On the afternoon of the day of our arrival we sent for a
Mukharrij,[FN#10] (hirer of conveyance) and began to treat for camels.
One Amm Jamal, a respectable native of Al-Madinah who was on his way
home, undertook to be the spokesman; after a long palaver (for
[p.231] the Shaykh of the camels and his attendant Badawin were men
that fought for farthings, and we were not far inferior to them), a
bargain was struck. We agreed to pay three dollars for each beast; half
in ready money, the other half after reaching our destination, and to
start on the evening of the next day with a grain-caravan, guarded by
an escort of Irregular cavalry. I hired two animals, one for my luggage
and servant, the other for the boy Mohammed and myself, expressly
stipulating that we were to ride the better beast, and that if it broke
down on the road, its place should be supplied by another as good. My
friends could not dissemble their uneasiness, when informed by the
Mukharrij that the Hazimi tribe was "out," and that travellers had to
fight every day. The Daghistanis also contributed to their alarm. "We
met," said they, "between 200 and 300 devils on a Razzia near
Al-Madinah; we gave them the Salam, but they would not reply, although
we were all on dromedaries.
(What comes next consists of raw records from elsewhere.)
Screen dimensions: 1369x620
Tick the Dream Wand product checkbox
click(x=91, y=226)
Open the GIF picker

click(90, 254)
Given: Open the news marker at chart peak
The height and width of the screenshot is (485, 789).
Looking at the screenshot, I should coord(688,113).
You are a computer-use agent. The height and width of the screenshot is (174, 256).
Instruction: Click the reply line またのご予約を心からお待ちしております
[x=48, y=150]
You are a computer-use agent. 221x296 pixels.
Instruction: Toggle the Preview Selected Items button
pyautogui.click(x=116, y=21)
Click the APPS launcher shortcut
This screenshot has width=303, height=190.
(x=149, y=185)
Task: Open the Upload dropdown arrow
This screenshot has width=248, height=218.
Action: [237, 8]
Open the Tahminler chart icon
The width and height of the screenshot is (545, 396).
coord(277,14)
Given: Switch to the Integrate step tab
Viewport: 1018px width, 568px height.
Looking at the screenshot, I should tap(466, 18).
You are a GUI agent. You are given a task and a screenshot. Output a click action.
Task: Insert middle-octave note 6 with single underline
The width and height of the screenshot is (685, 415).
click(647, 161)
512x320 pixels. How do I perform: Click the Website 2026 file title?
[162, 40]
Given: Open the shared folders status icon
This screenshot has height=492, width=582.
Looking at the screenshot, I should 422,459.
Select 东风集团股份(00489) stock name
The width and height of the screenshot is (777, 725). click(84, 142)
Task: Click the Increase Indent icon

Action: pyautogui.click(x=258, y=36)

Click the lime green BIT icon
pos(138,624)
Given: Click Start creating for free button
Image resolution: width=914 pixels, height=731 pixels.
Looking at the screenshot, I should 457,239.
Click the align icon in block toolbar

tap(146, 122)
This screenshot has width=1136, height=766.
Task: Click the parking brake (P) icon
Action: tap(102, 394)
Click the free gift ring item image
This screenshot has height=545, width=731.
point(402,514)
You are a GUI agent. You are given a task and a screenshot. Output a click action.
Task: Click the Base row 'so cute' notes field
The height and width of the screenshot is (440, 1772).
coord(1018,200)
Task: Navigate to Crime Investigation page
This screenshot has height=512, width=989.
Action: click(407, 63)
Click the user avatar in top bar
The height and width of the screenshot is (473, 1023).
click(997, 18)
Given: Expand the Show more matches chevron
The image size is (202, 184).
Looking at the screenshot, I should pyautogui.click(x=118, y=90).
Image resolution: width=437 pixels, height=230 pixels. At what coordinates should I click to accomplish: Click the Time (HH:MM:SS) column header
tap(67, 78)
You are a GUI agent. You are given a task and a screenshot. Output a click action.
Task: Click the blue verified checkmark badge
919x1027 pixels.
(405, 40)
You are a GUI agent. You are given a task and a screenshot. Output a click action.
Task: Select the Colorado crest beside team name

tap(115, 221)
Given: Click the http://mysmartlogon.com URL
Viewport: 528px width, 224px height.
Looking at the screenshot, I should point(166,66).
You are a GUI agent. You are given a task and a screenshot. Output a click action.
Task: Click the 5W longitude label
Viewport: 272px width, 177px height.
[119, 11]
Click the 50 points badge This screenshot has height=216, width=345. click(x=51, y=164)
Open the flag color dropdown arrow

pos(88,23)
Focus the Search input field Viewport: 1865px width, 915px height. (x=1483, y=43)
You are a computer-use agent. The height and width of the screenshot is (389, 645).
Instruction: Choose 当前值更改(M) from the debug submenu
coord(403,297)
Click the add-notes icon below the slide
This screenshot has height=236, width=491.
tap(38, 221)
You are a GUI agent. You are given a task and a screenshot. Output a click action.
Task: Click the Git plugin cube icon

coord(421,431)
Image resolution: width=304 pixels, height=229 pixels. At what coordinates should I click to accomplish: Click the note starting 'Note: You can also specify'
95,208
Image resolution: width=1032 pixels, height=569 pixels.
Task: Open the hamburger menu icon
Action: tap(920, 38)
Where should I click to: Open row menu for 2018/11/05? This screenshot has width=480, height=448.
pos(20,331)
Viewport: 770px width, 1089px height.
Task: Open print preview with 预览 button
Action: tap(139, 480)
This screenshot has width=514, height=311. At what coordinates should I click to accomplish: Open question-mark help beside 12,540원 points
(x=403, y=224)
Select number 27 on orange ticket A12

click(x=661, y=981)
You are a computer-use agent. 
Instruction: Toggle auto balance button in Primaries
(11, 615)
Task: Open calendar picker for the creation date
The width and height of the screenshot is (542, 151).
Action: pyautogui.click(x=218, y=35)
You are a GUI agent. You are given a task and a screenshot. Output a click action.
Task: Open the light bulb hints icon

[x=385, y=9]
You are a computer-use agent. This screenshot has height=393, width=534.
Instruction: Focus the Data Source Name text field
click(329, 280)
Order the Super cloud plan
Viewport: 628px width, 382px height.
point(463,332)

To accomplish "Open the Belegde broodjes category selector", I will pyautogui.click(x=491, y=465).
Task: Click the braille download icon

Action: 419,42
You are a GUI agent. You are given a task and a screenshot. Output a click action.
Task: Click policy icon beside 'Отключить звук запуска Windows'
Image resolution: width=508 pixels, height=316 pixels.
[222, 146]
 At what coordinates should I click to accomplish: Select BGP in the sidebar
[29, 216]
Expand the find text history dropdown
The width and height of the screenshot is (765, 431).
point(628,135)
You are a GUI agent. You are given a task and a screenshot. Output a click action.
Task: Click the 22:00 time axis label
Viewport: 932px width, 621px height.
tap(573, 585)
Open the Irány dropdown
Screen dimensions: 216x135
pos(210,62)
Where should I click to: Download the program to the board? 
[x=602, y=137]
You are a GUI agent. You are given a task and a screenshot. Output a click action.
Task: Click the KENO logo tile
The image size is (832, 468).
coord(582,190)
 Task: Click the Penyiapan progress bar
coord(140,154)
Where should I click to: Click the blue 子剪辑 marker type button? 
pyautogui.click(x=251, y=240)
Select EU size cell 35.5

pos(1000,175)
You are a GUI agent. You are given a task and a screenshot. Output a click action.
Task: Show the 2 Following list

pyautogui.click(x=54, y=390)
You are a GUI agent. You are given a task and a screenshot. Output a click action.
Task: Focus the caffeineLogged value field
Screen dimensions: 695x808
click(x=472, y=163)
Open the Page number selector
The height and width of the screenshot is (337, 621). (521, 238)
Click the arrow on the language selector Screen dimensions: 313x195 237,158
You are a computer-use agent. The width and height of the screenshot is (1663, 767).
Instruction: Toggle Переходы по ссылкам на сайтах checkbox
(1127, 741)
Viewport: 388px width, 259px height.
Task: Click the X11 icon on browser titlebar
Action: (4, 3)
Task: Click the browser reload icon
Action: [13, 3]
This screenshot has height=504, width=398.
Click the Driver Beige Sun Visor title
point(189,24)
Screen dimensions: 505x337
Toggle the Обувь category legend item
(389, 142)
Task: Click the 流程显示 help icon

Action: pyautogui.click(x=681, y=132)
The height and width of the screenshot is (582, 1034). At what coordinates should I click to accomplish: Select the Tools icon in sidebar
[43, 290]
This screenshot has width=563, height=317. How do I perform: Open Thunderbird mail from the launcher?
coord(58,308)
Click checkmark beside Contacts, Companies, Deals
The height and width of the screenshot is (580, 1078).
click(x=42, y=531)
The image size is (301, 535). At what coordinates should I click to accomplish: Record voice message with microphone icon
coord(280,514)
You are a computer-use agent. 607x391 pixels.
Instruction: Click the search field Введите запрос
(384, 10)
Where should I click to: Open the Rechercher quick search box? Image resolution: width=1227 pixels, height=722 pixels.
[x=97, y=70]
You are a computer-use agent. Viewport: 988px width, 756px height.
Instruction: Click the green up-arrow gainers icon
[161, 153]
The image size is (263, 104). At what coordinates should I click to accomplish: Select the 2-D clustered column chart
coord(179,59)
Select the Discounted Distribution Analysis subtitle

Then they asked us if we were men of
Al-Madinah, and we replied ‘Yes;' and lastly, they wanted to know the
end of our journey; so we said Bir Abbas.[FN#11]" The Badawin who had
accompanied the Daghistanis belonged to some tribe unconnected with the
Hazimi: the spokesman rolled his head, as much as to say "Allah has
preserved us!" And a young Indian of the party-I shrewdly suspect him
of having stolen my pen-knife that night-displayed
[p.232] the cowardice of a "Miyan,[FN#12]" by looking aghast at the
memory of his imminent and deadly risk. "Sir," said Shaykh Nur to me,
"we must wait till all this is over." I told him to hold his tongue,
and sharply reproved the boy Mohammed, upon whose manner the effect of
finding himself suddenly in a fresh country had wrought a change for
the worse. "Why, ye were lions at Cairo; and here, at Yambu', you are
cats-hens![FN#13]" It was not long, however, before the youth's
impudence returned upon him with increased violence.
We sat through the afternoon in the little room on the terrace, whose
reflected heat, together with the fiery winds from the Wilderness,
seemed to incommode even my companions.